Exercise objective ::
Go through the records and copy each line where the word "vertical" occurs.

Available data below:

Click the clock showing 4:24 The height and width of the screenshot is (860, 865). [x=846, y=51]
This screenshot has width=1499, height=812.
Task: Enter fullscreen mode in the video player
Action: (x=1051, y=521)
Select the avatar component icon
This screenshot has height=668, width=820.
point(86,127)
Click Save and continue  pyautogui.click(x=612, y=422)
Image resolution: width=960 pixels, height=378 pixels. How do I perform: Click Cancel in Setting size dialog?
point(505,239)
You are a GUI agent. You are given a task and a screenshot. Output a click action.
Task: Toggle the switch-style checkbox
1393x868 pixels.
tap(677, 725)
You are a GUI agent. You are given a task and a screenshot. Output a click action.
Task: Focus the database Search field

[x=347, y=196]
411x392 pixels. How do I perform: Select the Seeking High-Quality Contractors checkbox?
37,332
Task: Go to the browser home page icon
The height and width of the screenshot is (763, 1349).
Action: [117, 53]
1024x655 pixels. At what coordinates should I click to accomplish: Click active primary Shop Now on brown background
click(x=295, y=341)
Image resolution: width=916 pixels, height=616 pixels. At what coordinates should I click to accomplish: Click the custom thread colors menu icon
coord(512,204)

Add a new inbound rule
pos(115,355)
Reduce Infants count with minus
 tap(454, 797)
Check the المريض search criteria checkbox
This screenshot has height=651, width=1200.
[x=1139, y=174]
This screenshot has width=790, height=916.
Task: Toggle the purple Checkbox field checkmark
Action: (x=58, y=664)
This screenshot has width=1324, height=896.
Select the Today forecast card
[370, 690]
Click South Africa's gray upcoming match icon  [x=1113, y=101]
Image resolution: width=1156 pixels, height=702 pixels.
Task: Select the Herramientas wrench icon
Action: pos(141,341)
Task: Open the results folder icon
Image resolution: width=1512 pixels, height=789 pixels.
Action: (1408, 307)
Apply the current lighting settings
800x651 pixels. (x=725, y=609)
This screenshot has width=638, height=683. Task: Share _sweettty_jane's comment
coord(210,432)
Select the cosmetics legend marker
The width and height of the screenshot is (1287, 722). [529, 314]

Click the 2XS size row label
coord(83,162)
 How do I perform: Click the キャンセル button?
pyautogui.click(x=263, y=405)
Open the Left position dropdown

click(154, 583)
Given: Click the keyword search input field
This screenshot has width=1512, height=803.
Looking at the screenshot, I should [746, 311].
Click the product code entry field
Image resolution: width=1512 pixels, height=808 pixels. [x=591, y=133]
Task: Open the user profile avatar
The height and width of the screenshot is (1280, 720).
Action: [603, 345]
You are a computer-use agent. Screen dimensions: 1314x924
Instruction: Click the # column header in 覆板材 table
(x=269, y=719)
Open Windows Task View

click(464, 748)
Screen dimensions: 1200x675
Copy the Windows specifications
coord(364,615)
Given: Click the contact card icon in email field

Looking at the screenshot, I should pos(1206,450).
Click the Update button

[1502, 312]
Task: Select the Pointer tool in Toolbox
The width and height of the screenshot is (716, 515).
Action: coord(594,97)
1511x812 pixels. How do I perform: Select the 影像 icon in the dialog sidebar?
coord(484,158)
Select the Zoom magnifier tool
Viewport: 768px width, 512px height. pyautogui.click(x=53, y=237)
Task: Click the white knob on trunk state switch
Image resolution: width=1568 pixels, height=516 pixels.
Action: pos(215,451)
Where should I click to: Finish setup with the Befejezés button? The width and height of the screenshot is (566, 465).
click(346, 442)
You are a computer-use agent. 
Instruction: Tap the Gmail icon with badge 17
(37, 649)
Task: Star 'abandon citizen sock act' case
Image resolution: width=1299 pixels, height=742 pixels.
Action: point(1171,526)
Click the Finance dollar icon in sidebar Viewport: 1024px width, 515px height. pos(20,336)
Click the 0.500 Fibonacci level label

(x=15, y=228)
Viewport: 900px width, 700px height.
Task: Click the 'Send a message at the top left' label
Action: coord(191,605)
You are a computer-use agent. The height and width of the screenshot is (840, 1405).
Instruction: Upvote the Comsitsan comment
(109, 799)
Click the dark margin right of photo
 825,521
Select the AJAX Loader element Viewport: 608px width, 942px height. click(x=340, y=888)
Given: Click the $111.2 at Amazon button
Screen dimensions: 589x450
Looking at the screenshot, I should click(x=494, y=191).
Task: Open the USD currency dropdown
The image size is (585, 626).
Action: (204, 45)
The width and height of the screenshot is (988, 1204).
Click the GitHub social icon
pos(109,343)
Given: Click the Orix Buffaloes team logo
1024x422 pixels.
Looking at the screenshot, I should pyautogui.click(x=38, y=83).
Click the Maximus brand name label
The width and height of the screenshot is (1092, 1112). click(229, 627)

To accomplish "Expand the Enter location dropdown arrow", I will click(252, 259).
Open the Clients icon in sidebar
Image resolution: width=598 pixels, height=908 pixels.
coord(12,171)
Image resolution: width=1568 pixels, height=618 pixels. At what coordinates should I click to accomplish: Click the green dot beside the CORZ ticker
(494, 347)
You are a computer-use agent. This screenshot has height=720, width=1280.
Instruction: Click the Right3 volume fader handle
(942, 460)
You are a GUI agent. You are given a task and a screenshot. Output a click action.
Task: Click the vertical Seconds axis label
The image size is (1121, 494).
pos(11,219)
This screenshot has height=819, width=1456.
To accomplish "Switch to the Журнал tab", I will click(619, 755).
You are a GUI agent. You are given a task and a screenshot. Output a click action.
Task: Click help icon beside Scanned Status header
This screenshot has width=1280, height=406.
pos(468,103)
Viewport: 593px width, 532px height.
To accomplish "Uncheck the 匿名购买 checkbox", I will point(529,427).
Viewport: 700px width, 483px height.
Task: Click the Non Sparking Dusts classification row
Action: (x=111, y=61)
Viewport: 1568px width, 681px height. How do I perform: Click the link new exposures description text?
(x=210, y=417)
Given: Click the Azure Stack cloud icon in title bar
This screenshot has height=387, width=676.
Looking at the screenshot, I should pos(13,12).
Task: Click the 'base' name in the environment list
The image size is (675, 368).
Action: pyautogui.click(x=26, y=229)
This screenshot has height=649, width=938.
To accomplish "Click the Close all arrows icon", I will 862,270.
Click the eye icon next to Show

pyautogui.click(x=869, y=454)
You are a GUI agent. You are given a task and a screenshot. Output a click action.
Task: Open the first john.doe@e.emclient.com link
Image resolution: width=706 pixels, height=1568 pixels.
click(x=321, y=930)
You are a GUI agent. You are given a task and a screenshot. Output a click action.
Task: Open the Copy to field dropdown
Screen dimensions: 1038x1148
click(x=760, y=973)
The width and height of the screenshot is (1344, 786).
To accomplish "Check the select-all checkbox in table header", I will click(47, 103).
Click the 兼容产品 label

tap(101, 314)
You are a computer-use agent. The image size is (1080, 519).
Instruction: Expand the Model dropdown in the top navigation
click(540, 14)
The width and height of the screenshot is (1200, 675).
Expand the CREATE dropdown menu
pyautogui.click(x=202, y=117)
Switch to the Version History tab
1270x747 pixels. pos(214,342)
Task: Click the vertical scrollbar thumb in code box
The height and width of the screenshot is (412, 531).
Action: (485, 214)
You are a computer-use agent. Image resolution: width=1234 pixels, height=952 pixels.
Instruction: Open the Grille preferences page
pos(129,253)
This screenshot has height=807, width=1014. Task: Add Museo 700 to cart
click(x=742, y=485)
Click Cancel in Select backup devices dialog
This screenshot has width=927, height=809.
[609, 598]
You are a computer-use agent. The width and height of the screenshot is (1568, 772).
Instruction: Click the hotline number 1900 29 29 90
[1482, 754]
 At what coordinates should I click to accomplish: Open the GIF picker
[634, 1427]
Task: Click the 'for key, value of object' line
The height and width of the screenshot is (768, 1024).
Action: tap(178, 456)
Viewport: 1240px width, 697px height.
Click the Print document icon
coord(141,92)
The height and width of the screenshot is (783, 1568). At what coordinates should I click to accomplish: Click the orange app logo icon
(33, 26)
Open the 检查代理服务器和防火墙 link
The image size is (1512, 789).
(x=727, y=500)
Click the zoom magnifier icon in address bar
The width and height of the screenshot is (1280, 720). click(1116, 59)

End of Available data.

Exercise output ::
Task: Click the vertical Seconds axis label
Task: Click the vertical scrollbar thumb in code box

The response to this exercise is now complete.